_Requirement_.
Copy the lines below word for word, starting with the line that contains "277x277 pixels. At" and ending with the line that contains "This screenshot has width=927, height=650.", including both of those lines.

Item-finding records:
=-=-=-=-=

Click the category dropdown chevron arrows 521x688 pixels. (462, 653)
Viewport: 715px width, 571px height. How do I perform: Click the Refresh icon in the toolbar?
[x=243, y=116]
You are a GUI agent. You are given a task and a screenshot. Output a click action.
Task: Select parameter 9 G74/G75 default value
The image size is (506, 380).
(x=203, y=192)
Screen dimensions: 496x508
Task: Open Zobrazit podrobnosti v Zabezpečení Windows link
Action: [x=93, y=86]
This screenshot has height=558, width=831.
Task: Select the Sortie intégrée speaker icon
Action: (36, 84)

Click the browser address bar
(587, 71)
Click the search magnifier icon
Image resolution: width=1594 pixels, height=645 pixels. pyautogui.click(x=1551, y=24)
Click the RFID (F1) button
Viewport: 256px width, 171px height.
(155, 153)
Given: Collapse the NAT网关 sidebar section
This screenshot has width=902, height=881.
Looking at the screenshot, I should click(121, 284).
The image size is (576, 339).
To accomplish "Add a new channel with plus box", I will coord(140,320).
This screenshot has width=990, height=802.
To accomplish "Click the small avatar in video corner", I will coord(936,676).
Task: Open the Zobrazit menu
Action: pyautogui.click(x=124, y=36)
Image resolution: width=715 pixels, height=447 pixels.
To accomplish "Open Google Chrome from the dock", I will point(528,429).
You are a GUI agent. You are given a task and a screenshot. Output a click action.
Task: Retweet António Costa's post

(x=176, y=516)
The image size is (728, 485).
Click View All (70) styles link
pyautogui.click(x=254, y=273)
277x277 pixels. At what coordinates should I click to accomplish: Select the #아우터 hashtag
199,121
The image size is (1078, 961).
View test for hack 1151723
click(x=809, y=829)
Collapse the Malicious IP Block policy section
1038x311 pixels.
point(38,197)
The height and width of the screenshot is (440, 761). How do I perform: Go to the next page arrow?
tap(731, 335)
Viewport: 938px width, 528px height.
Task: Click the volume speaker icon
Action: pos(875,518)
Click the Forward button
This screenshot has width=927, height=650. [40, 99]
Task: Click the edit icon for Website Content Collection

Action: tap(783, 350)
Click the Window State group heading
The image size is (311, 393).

=-=-=-=-=

_Worked solution_.
277x277 pixels. At what coordinates should I click to accomplish: Select the #아우터 hashtag
199,121
The image size is (1078, 961).
View test for hack 1151723
click(x=809, y=829)
Collapse the Malicious IP Block policy section
1038x311 pixels.
point(38,197)
The height and width of the screenshot is (440, 761). How do I perform: Go to the next page arrow?
tap(731, 335)
Viewport: 938px width, 528px height.
Task: Click the volume speaker icon
Action: pos(875,518)
Click the Forward button
This screenshot has width=927, height=650. [40, 99]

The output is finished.